Tuesday, November 4, 2008

The Rice Season

We have been in the Philippines through a whole rice cycle now, so thought we would give y'all the sequence, therefore, let the games begin! A farmer of rice has two choices, we figure, in preparing the soil, or mud, whatever. One be the Caribou,


and one be the underwater rototiller, of sorts. We find it amazing that even with the turmoil of the machine we still can observe the coconut tree reflexion in the water.

Then allow the field to age. The amount of water appalls us especially as we try to take a shower where there is no water.

Notice the footprint trails traversing this field. One field is set up as the seedling field and clumps of the rice plants to be transplanted are transported by hand to the designated field for planting.

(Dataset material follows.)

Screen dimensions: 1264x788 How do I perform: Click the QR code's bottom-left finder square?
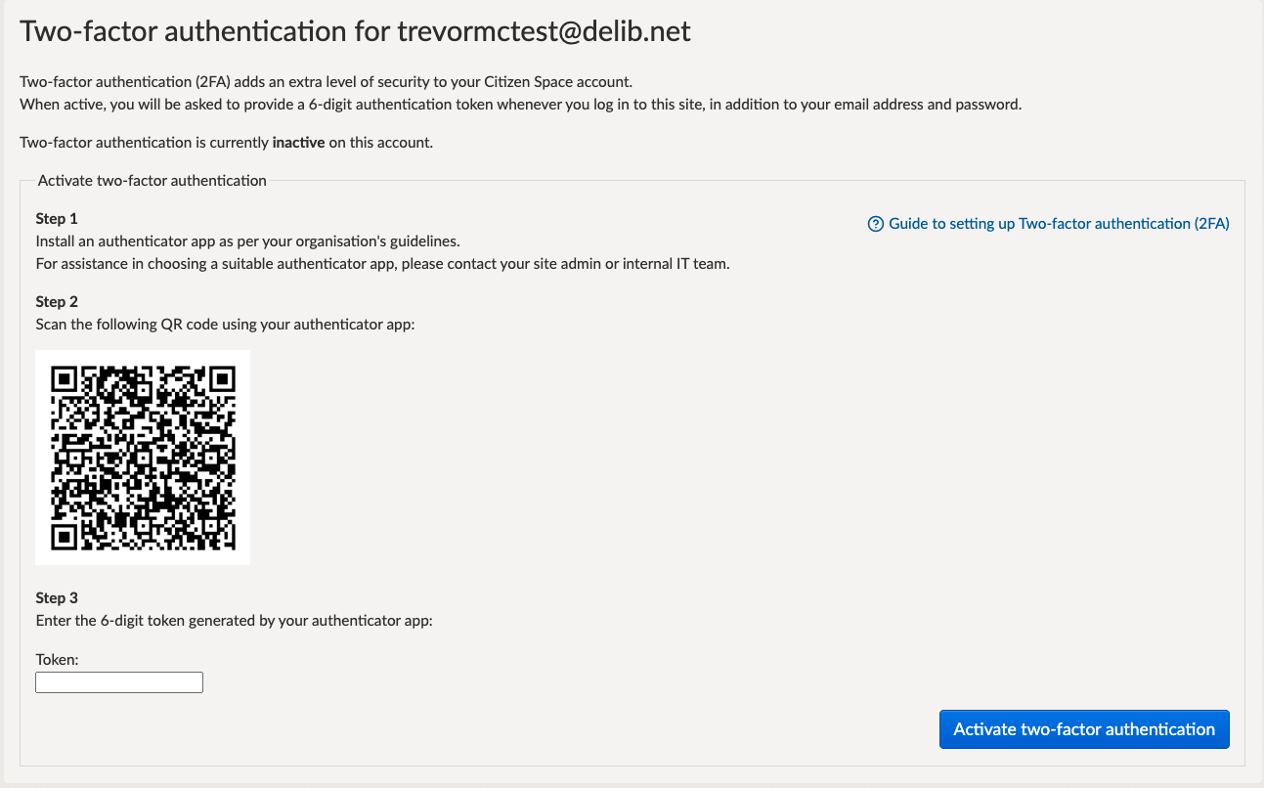[x=65, y=536]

After the field is planted, water is added again to contnue the growing process.
and time passes, and the plants contnue to grow.

until you can't even see the water, or the mud. The amount of water one would think would also cause decay and stink, but none exists at all.

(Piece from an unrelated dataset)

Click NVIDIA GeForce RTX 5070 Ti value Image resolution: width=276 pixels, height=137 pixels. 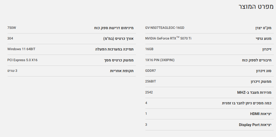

Next, along come the birds and the owner knows it is time to bring in the reinforcements.

in the form of scarecrows and streamers like here, (by the way, the streamers are obtained from the leftovers from the festivals which make roadways appear to be tunnels.)or the living scarecrow which works from dawn to dusk. Some fields also use chemicals to keep away bugs and birds.

This goes on for several weeks until it is time to harvest. What a labor to behold. Many families travel around as harvesters. First, it is cut.

and sheaved,


while the transport begins to the threshing sheds.

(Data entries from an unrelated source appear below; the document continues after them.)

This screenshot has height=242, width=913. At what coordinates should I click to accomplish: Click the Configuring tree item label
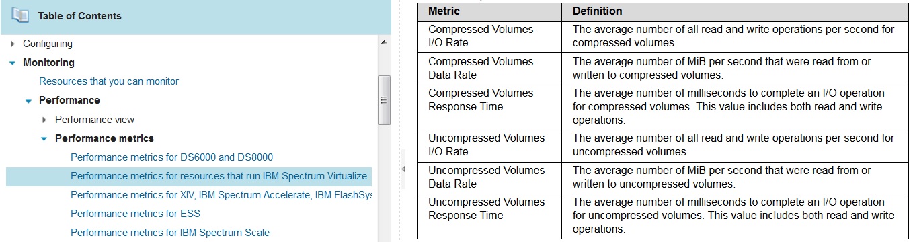tap(48, 44)
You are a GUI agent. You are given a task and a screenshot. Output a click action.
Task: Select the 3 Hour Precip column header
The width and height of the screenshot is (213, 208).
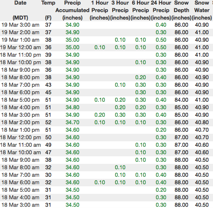coord(120,10)
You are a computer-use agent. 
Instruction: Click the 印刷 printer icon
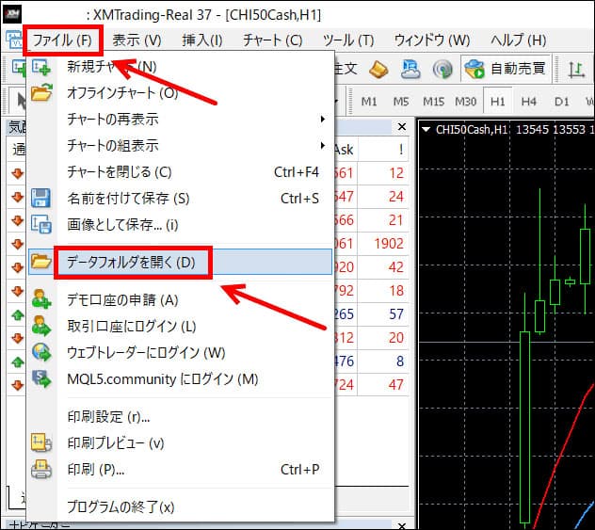tap(41, 469)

where the rice is removed from the stalk by pounding it over a screen below which is placed a tarp.


From there the tarp is moved to the drying area which may be beside the field, or

along the side of the road. We have even seen full basketball courts covered by the sun dried rice.
The average person in the Philippines consumes about 2 Kilograms of rice a day. It is generally eaten for breakfast, lunch, and dinner, most often plain.
Now you been educated!

2 comments:

Gram said...

I enjoyed seeing the cycle. When we were in Korea we would see the process every two weeks as we drove to Gunsan AFB to get groceries. I hadn't seen it up close. We could just imagine the cycle. What used to get me was seeing all the red peppers drying on the sidewalk, patios, or wherever to get them dry. Do they have big trucks loaded down with garlic driving through the neighborhood selling garlic?

ValSterByDe said...

wow, thanks!
by the way, happy birthday mom!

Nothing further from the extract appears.